Talking to food people about bacon and avocados is like talking to my fiancée about Bruce Springsteen. When we started dating, she asked if I was down with Bruce. I said sure, who wasn't born to run, you know? But now we have this conversation twice a year:
Her: "Want to get Springsteen tickets?"
Me: "Maybe. Is he playing for free within walking distance of our apartment on a night when there's no sports on TV?"
Her: "Pretty much, except we have to pay $100 a ticket, drive 50 miles, and sit outside."
Her: "BUT YOU TOLD ME YOU LIKE BRUCE!!!"
That's the sort of misunderstanding you walk into when you tell a Californian (such as my boss and my other boss) you like avocadoes or when you tell any kind of carnivore you like bacon. Both glorified condiments are usually good and sometimes they're great, but just as Springsteen can't rescue a $100 night of sitting in the maybe-rain far from home, avocados and bacon can't cure a bad sandwich.
Wendy's could have taken advantage of your zealotry, but instead they used quality bacon and tree bacon to make a good sandwich even better. The Spicy Guacamole Chicken Club is essentially a deluxed up version of Wendy's very good spicy chicken sandwich, and it is excellent. The bacon adds a ton, the guacamole certainly doesn't detract, and the end result is one of the rare fast food sandwiches worth $4.99.
Don't be distracted by the toppings. The chicken is running this show, and it is a benevolent boss: a nice thick hunk of juicy-enough white meat protected from the elements by a spicy and crunchy coating with a texture two steps better than the typical fast food fry job.
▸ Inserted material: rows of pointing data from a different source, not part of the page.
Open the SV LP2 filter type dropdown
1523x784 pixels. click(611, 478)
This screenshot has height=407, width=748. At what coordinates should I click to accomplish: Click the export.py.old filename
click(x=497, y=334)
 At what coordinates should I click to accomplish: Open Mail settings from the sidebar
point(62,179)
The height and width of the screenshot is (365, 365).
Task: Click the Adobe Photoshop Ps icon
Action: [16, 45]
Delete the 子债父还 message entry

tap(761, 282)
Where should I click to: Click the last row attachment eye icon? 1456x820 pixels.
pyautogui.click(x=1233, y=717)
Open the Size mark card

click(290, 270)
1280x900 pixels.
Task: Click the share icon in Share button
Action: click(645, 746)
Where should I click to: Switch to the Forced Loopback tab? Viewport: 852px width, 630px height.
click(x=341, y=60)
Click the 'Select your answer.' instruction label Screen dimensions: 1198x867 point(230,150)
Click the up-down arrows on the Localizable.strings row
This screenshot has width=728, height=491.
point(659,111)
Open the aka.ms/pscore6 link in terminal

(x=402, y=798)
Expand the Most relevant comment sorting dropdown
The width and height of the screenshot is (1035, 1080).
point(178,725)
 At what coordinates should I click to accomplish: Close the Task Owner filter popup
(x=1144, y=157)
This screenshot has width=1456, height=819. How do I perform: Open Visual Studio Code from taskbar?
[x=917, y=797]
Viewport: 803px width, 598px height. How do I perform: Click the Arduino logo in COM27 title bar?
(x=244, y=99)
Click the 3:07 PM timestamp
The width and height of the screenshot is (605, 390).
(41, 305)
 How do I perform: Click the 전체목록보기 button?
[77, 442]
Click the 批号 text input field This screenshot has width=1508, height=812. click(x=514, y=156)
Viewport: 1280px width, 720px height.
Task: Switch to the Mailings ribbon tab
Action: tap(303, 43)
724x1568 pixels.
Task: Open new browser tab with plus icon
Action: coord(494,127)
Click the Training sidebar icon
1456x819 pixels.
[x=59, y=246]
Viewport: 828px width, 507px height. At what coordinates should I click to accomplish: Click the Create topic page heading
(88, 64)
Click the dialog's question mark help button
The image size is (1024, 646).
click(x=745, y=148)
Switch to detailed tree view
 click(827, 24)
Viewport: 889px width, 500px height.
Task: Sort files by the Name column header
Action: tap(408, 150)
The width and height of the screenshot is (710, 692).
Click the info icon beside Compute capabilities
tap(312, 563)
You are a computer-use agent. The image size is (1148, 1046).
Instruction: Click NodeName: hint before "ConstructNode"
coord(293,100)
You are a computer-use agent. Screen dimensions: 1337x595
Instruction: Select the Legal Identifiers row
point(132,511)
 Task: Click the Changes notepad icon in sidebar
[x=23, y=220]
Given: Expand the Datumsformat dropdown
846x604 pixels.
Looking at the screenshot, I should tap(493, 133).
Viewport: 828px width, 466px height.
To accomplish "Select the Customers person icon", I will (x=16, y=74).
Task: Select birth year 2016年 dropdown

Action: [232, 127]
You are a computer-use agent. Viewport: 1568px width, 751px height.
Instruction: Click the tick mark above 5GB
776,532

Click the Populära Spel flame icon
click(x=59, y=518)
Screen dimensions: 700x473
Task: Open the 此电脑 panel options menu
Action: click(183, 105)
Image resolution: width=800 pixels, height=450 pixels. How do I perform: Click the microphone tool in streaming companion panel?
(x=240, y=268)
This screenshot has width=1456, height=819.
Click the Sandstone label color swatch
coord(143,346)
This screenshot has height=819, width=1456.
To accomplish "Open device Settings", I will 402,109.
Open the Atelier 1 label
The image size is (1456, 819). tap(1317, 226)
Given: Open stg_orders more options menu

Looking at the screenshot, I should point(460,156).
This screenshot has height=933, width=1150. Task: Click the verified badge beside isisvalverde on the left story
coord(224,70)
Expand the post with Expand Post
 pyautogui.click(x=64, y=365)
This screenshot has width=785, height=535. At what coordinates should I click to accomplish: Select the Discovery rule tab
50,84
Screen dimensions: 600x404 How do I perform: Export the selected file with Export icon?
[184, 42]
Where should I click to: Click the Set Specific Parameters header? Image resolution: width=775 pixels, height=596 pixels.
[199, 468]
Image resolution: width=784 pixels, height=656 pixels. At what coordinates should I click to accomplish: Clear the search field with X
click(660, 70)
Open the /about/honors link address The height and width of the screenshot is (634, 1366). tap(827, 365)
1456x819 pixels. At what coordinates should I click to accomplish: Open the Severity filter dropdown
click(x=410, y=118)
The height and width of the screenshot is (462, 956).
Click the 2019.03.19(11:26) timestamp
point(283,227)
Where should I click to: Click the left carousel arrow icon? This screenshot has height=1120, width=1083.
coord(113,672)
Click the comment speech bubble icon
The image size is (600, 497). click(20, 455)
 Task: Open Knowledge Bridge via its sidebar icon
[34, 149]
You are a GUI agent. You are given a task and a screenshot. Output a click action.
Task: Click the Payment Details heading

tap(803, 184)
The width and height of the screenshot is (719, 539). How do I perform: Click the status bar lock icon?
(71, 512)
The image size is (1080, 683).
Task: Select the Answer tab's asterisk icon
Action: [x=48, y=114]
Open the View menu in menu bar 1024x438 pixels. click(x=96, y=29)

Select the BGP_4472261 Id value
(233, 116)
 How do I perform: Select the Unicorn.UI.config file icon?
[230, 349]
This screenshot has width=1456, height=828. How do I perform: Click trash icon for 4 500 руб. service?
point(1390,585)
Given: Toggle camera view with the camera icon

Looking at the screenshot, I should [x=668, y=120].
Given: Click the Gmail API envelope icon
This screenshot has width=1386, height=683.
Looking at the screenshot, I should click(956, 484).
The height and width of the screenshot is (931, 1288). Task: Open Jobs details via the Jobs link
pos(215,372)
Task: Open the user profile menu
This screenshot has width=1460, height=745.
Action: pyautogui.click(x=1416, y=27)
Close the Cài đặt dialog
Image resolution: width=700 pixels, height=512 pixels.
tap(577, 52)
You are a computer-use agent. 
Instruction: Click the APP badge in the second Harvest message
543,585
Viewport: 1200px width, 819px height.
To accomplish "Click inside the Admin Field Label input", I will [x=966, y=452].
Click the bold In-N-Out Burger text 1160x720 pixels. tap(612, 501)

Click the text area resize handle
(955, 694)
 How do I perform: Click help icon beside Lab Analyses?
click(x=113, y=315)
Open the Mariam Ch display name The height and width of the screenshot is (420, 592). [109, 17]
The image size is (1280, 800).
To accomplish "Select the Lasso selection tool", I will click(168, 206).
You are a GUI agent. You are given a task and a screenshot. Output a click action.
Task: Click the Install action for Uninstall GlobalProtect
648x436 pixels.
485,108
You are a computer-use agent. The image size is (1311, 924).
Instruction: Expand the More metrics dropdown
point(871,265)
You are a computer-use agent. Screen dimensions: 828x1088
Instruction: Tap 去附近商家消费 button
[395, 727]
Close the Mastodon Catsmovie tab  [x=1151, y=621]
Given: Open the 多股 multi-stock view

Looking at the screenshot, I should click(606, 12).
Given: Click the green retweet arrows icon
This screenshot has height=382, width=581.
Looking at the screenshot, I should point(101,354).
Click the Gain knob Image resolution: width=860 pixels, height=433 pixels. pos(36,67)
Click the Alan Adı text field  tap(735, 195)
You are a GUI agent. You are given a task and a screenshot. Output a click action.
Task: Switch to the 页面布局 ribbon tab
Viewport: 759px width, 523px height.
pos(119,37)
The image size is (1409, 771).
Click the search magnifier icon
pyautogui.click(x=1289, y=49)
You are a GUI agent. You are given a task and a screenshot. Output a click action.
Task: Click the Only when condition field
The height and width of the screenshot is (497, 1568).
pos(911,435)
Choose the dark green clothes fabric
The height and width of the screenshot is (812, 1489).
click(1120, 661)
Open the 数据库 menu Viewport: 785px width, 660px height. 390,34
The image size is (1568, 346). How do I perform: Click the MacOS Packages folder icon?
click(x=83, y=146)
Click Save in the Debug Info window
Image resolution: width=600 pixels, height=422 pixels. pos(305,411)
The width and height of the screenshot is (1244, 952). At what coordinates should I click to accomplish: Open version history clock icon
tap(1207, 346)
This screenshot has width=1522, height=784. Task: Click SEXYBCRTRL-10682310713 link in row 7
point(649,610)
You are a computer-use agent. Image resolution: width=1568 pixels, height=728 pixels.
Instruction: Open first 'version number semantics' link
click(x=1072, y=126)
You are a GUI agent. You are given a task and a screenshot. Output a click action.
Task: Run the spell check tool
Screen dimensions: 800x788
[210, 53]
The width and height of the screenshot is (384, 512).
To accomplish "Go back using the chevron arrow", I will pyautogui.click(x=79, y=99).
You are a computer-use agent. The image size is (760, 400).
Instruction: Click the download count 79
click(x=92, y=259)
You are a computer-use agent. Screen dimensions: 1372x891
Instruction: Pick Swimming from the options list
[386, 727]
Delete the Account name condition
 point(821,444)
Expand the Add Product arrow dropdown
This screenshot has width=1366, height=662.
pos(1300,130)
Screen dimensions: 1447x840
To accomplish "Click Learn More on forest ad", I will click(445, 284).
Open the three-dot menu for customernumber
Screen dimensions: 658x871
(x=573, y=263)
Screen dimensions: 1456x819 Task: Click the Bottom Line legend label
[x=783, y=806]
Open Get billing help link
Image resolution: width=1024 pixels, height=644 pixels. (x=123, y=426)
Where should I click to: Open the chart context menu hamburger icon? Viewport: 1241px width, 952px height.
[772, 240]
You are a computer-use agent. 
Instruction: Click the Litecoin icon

The chicken provides most of the heat here, with a strong dose of black pepper augmented by paprika; I even suspect some cayenne dust, though none is listed unless it's going by "and spices."
Wendy's serves this one on the "premium butter toasted bun" they keep trying to get us excited about; it's fine, soft yet sturdy enough to hold up under pretty intense pressure from the chicken and bacon and their squishy affiliates.
About the squishening agents: Why oh why must there be mayonnaise on everything all the time everywhere forever? OK, done. As for the guacamole, it's better than I expected despite being a touch watery and two touches scarce. There's very little of it—the spreads merge into more of an unholy guacaioli than distinct layers of guac and mayo—but the avocado and lime come through (the alleged cilantro and jalapeño do not). The cheese is supposed to be pepper Jack, though mine seemed short on pepper and mostly just did was fast food cheese does: It melted, it added calories, it fused the meat to the other meat.
The bacon was the surprise star. This baby comes with four heavy applewood smoked slices of the finest pig I've encountered on the fast food beat. Take one off to eat naked—you'll still have enough to dress your sandwich and you'll get to fully appreciate the uncommon beauty of cheap bacon that is thick enough to retain some fat and life even after being cooked to sufficient exterior crunch. I'm still not sold on guacamole's universal magic, but I will bow down to the baconists in this case: It is the bacon that raises this sandwich from a B to an A-minus.